The securities offered in the Offering have not been, and will not be, registered under the U.S. Securities Act or any U.S. state securities laws, and may not be offered or sold in the United States or to, or for the account or benefit of, United States persons absent registration or any applicable exemption from the registration requirements of the U.S. Securities Act and applicable U.S. state securities laws. This press release shall not constitute an offer to sell or the solicitation of an offer to buy securities in the United States, nor will there be any sale of these securities in any jurisdiction in which such offer, solicitation or sale would be unlawful.
Emblem is licensed under the Access to Cannabis for Medical Purposes Regulations (the “ACMPR”) to cultivate and sell medical cannabis. Emblem carries out its principal activities producing cannabis from its facilities in Paris, Ontario pursuant to the provisions of the ACMPR and the Controlled Drugs and Substances Act (Canada) and its regulations.

### Assignment A
Please answer these about the press release excerpt on Emblem, one per line:
(i) Under which U.S. act have the offered securities not been registered?
(ii) Under which regulations is Emblem licensed to cultivate and sell medical cannabis?
(iii) In what town are Emblem's facilities located?
### Assignment B
Write the next part of the press release excerpt on Emblem, starting after its final sentence.

### Excerpted data
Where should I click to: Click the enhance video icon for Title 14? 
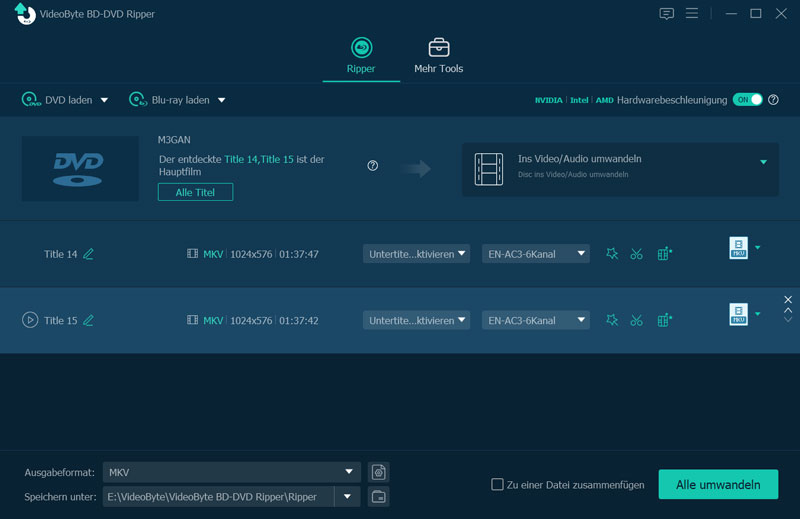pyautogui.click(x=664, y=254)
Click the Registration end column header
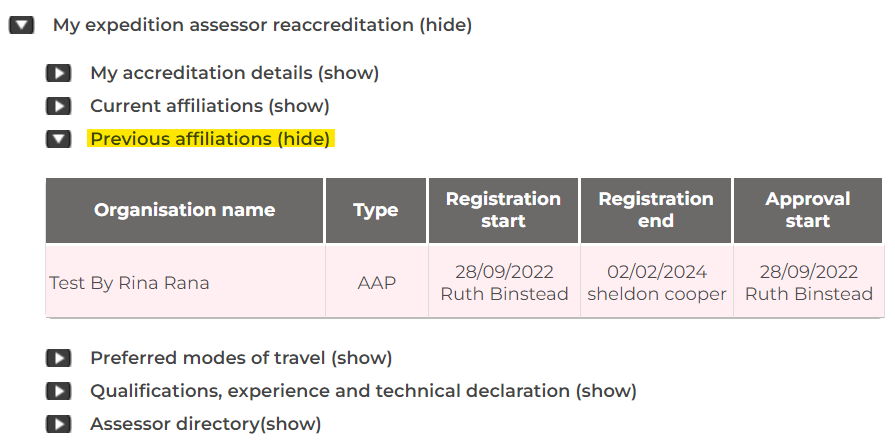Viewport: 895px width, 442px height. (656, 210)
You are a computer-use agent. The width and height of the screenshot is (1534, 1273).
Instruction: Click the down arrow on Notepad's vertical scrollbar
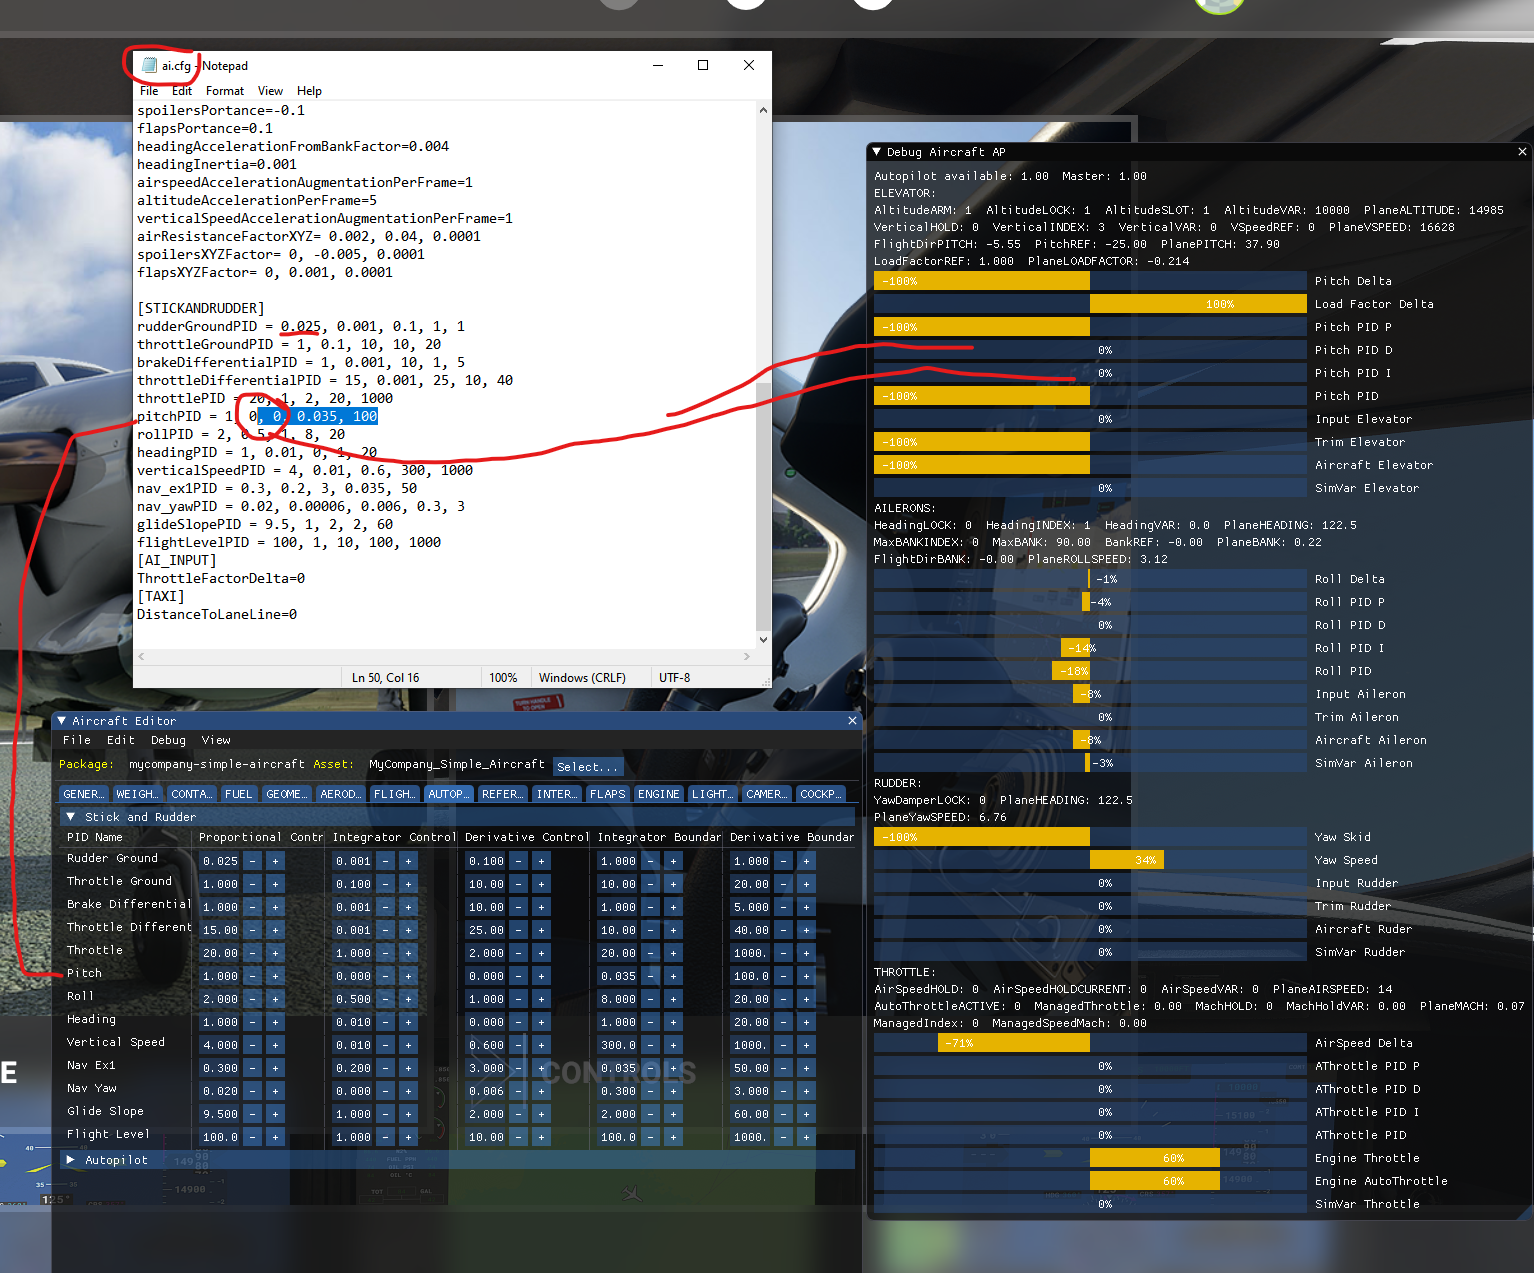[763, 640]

### Output A
(i) The U.S. Securities Act
(ii) The Access to Cannabis for Medical Purposes Regulations (the "ACMPR")
(iii) Paris, Ontario

### Output B
This news release may contain “forward-looking information” and “forward-looking statements” within the meaning of applicable Canadian securities legislation, including, without limitation, statements regarding the use of proceeds from the Offering and the future results of operations, performance and achievements of the Company. All information contained herein that is not clearly historical in nature may constitute forward-looking information. Forward-looking statements are necessarily based upon a number of estimates and assumptions that, while considered reasonable by management, are inherently subject to significant business, economic and competitive risks, uncertainties and contingencies that may cause actual financial results, performance or achievements to be materially different from the estimated future results, performance or achievements expressed or implied by those forward-looking statements and the forward-looking statements are not guarantees of future performance. Except as required by law, the Company disclaims any obligation to update or revise any forward-looking statements. Readers are cautioned not to put undue reliance on these forward-looking statements. This news release contains information obtained by the Company from third parties and believes such information to be accurate but has not independently verified such information.
Neither the TSX Venture Exchange nor its Regulation Services Provider (as that term is defined in the policies of the TSX Venture Exchange) accepts responsibility for the adequacy or accuracy of this release.